Variational models of robust optimal transport

TL;DR

This paper develops two variational models for robust optimal transport networks that are resilient to damages, balancing costs and functionality, with proofs of minimizer existence and comparative analysis.

Contribution

It introduces Eulerian and Lagrangian variational formulations for robust optimal transport, expanding modeling capabilities for network resilience.

Findings

Existence of minimizers proven for both models.

Eulerian model requires unoriented networks for existence.

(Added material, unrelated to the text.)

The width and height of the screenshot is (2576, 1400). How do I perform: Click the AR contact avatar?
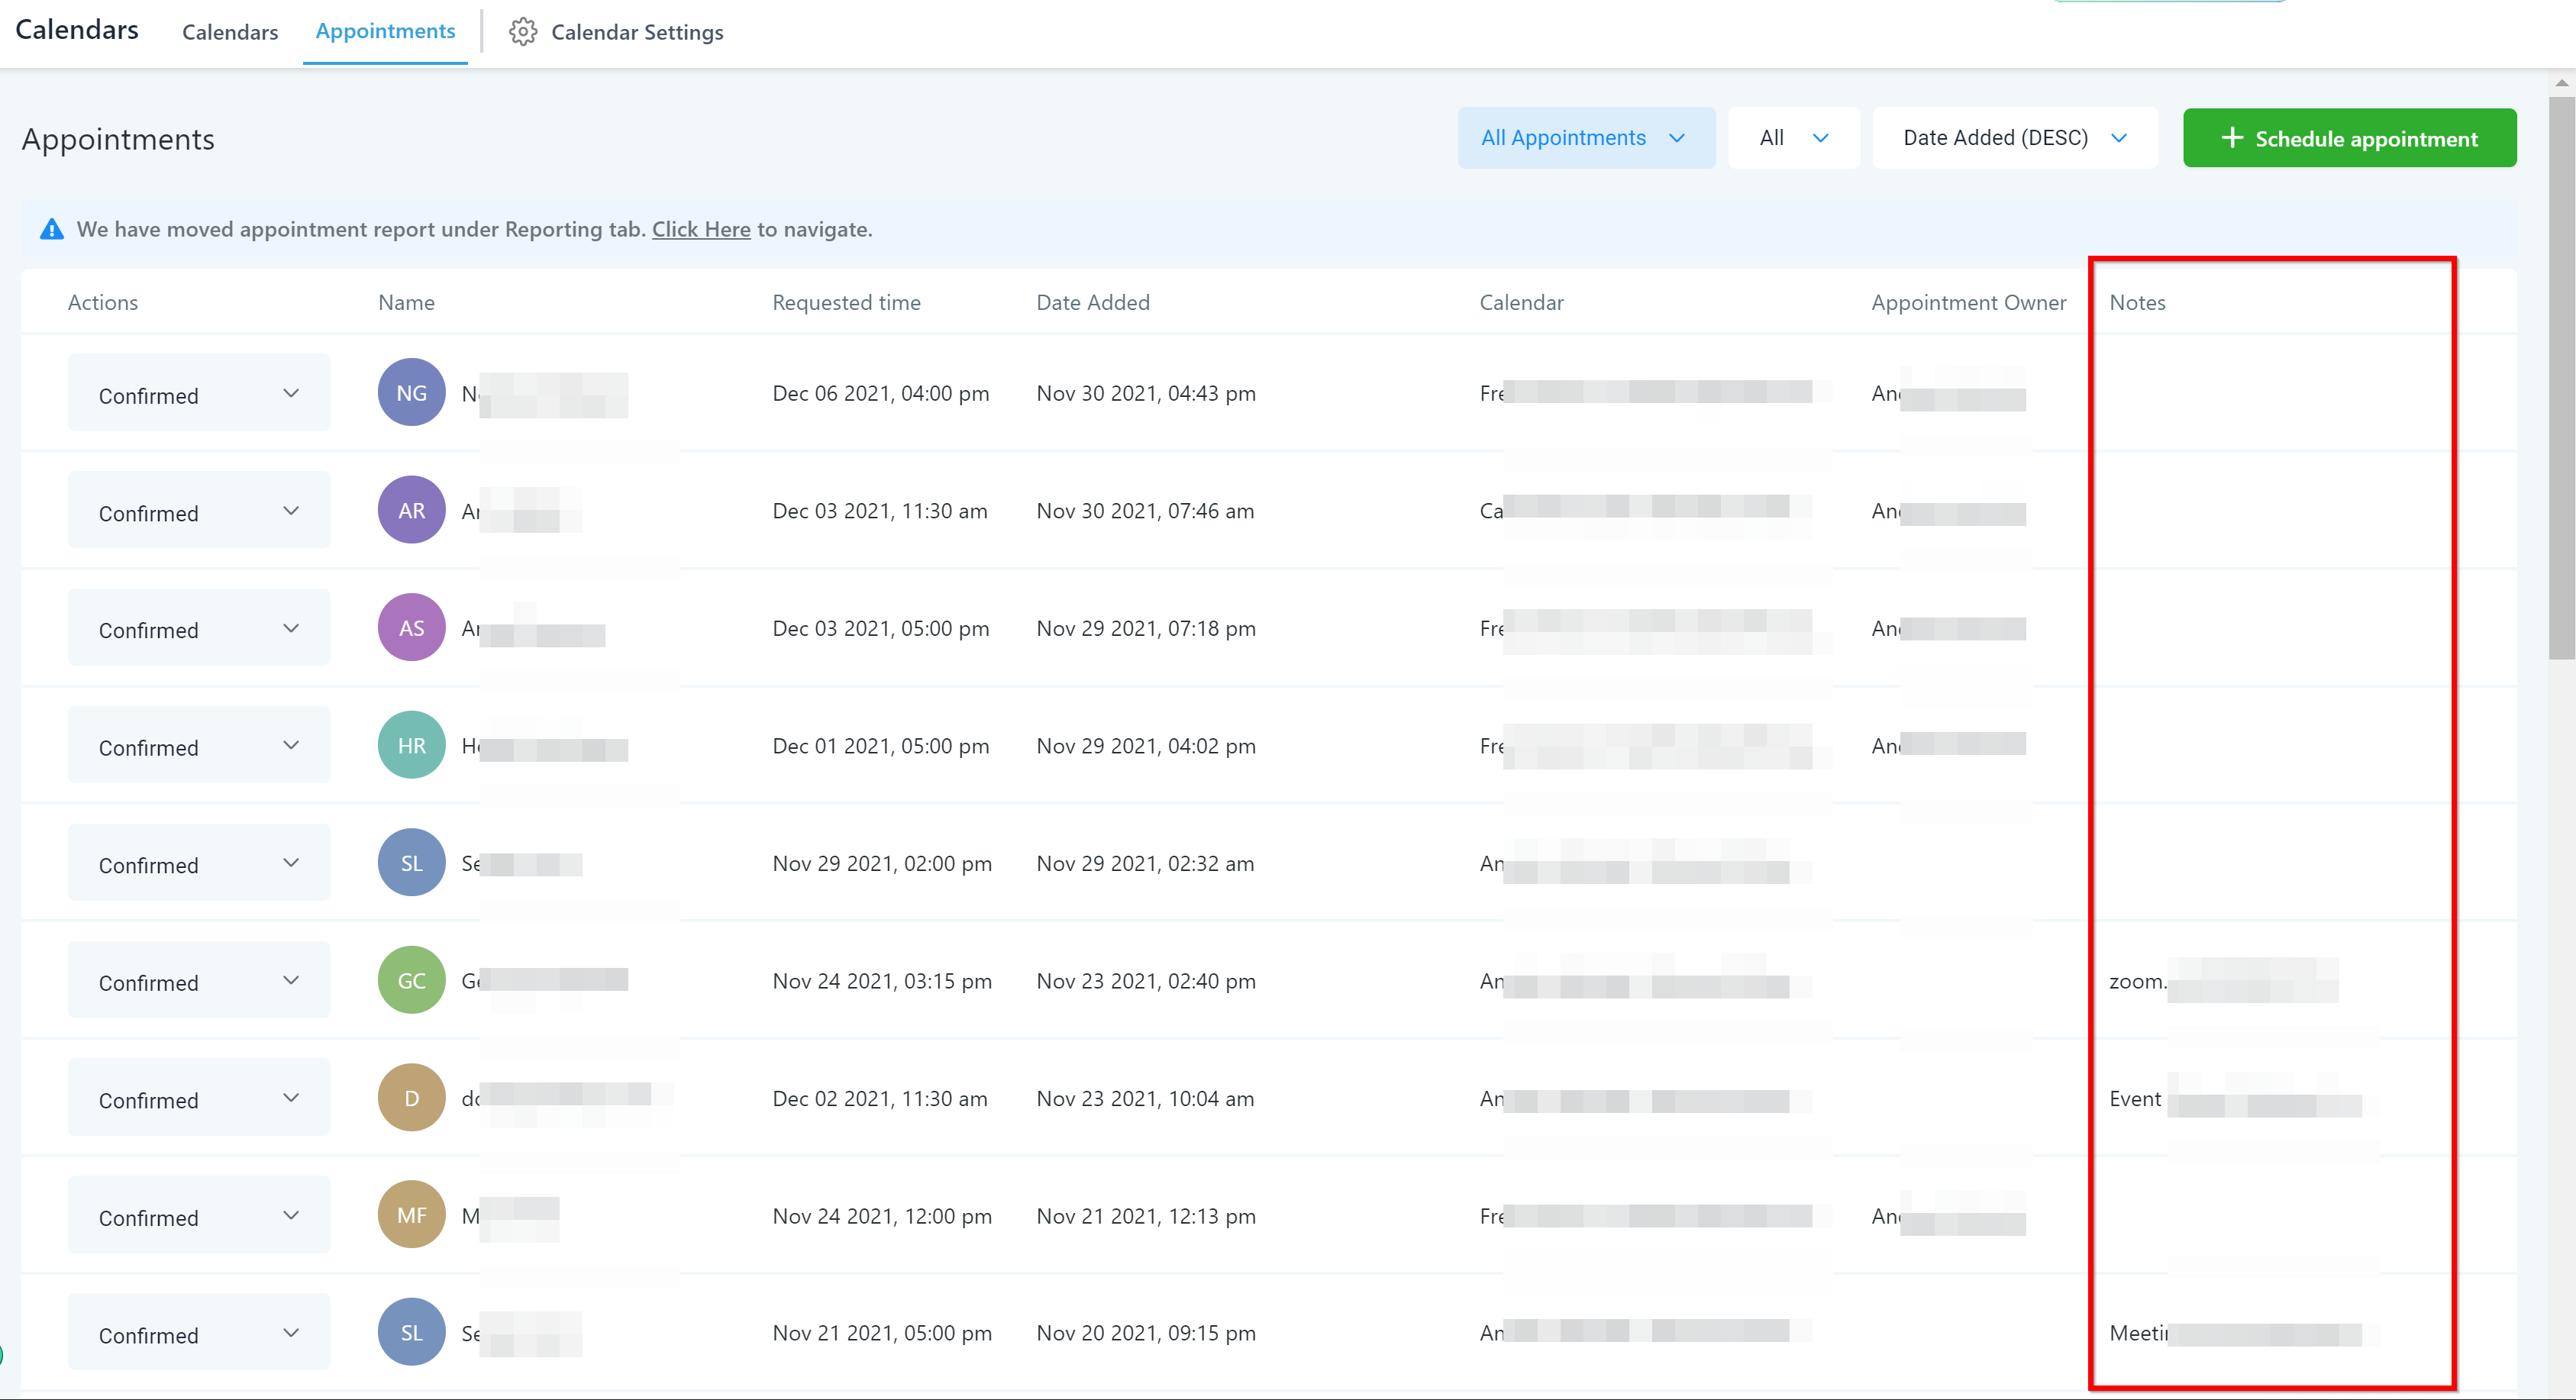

Lagrangian model handles general damages but needs positive distance between source and target.

Abstract

This paper introduces two variational formulations for a model of robust optimal transport, that is, the problem of designing optimal transport networks that are resilient to potential damages, balancing construction costs against the benefit of maintaining partial functionality when parts of the network are damaged. We propose a Eulerian formulation, where the network is modeled by a rectifiable measure and recovery plans are represented by 1-dimensional normal currents. This framework allows for changes in the direction of the transportation in response to damages but restricts damages to be characteristic functions of closed sets. We also propose a Lagrangian formulation, where the network is a traffic plan (that is, a measure on the space of Lipschitz curves) and recovery plans are sub-traffic plans. This approach prescribes the network's orientation but allows for a wider class of damages. We prove existence of minimizers in both settings. The two models are compared through examples that illustrate their main differences: the Eulerian formulation's necessity for an unoriented network to achieve existence, the Lagrangian formulation's ability to handle general damages and its requirement for a positive distance between the supports of the source and target measures.